(Collected data)
*****
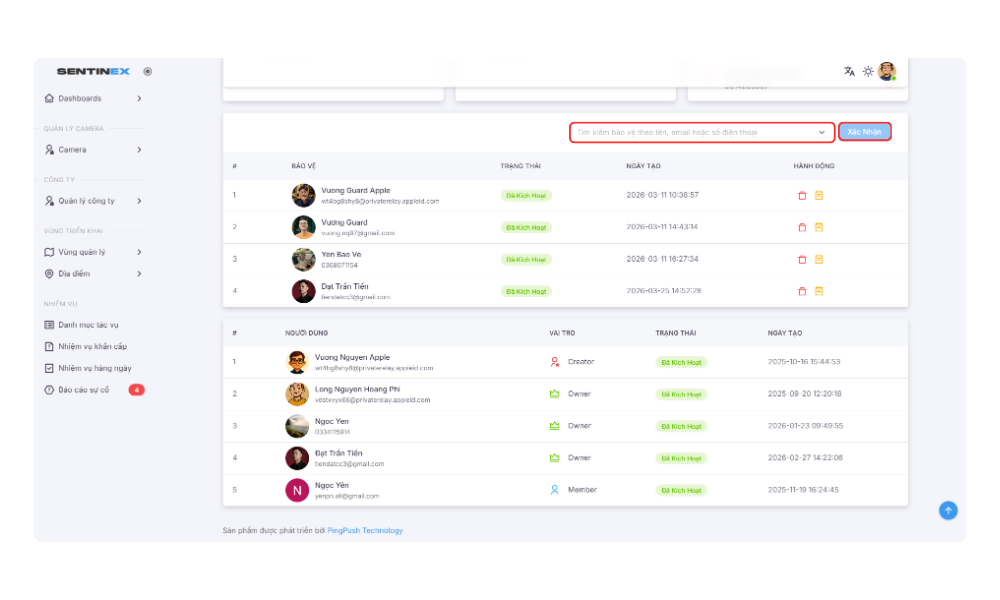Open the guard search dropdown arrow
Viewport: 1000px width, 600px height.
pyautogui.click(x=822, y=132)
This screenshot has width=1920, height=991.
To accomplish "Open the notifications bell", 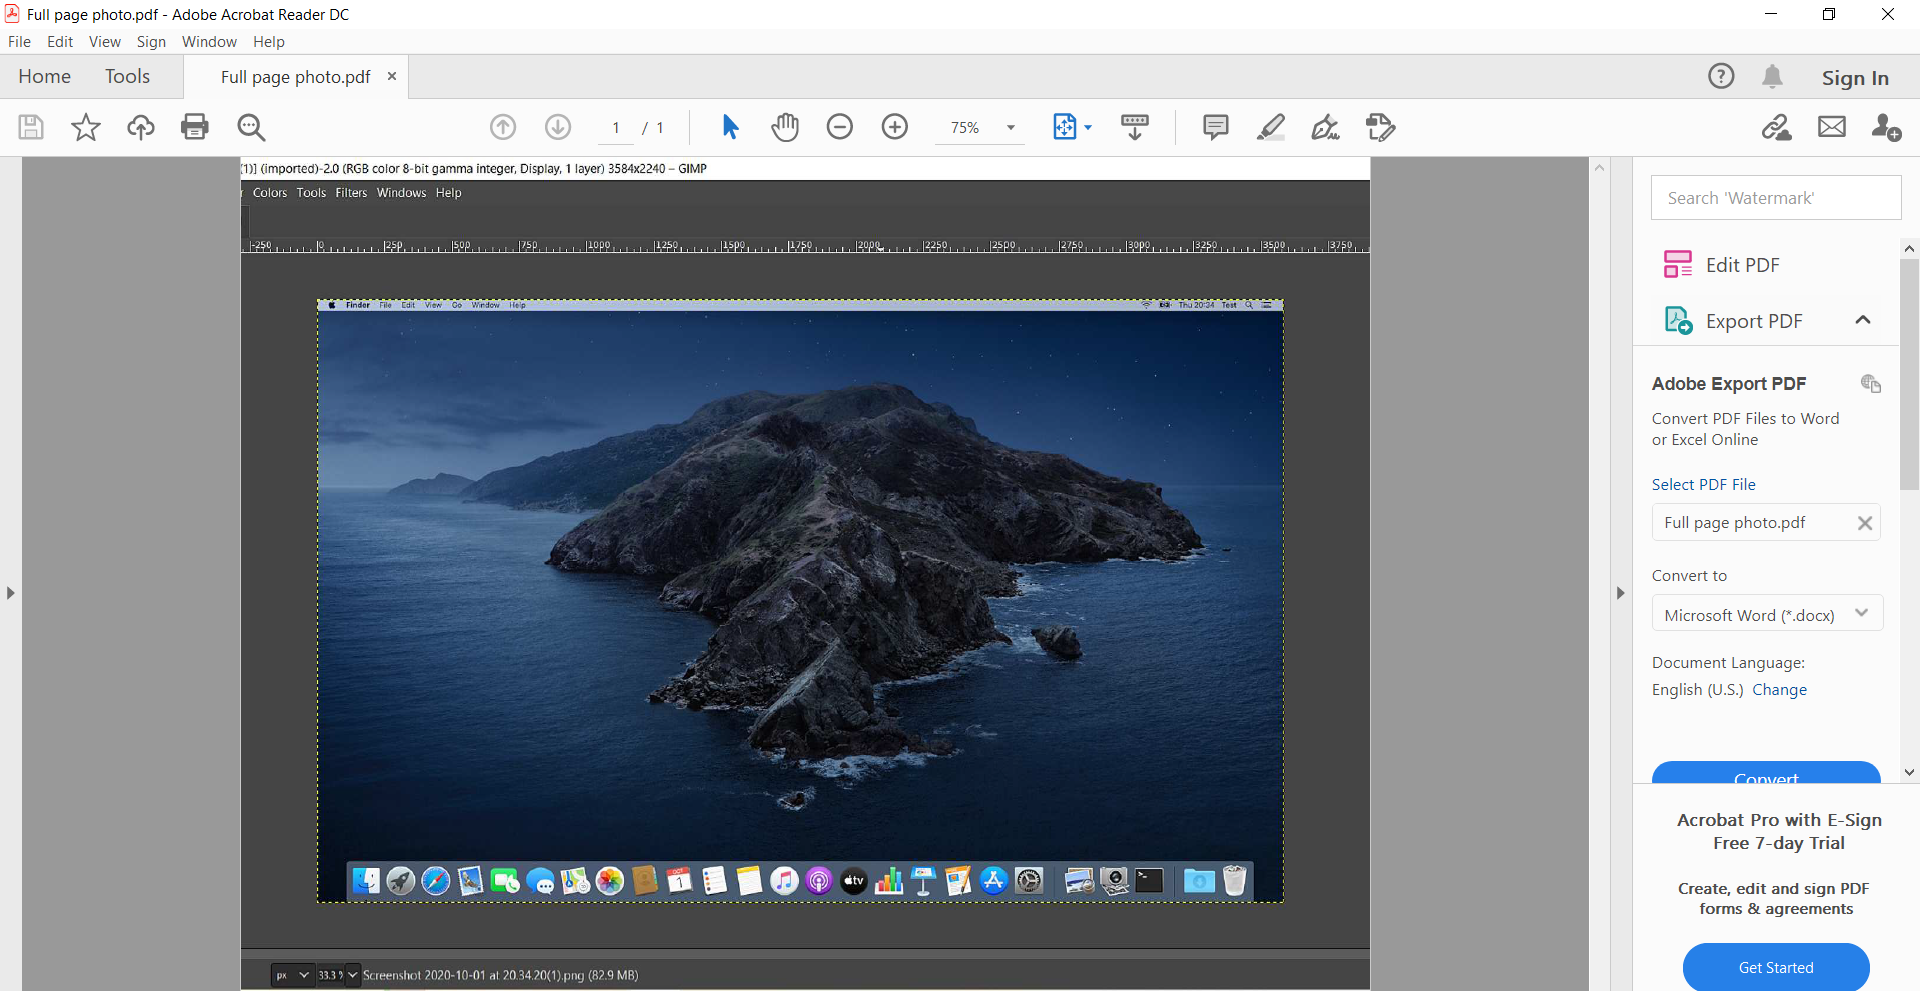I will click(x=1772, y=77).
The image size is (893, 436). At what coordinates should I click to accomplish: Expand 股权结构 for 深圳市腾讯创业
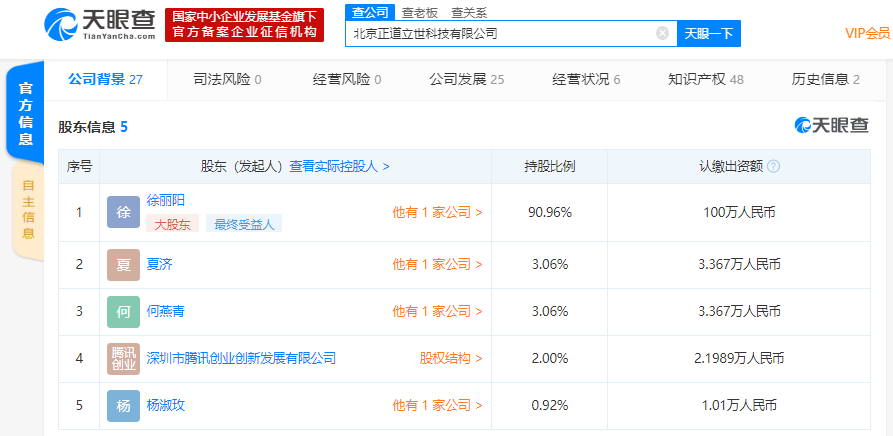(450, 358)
*****
The problem - Copy exactly, with no pictures, the lines from the line containing "The image size" through the last line of the records above.

Completed exercise -
The image size is (893, 436). At what coordinates should I click to accomplish: Expand 股权结构 for 深圳市腾讯创业
(450, 358)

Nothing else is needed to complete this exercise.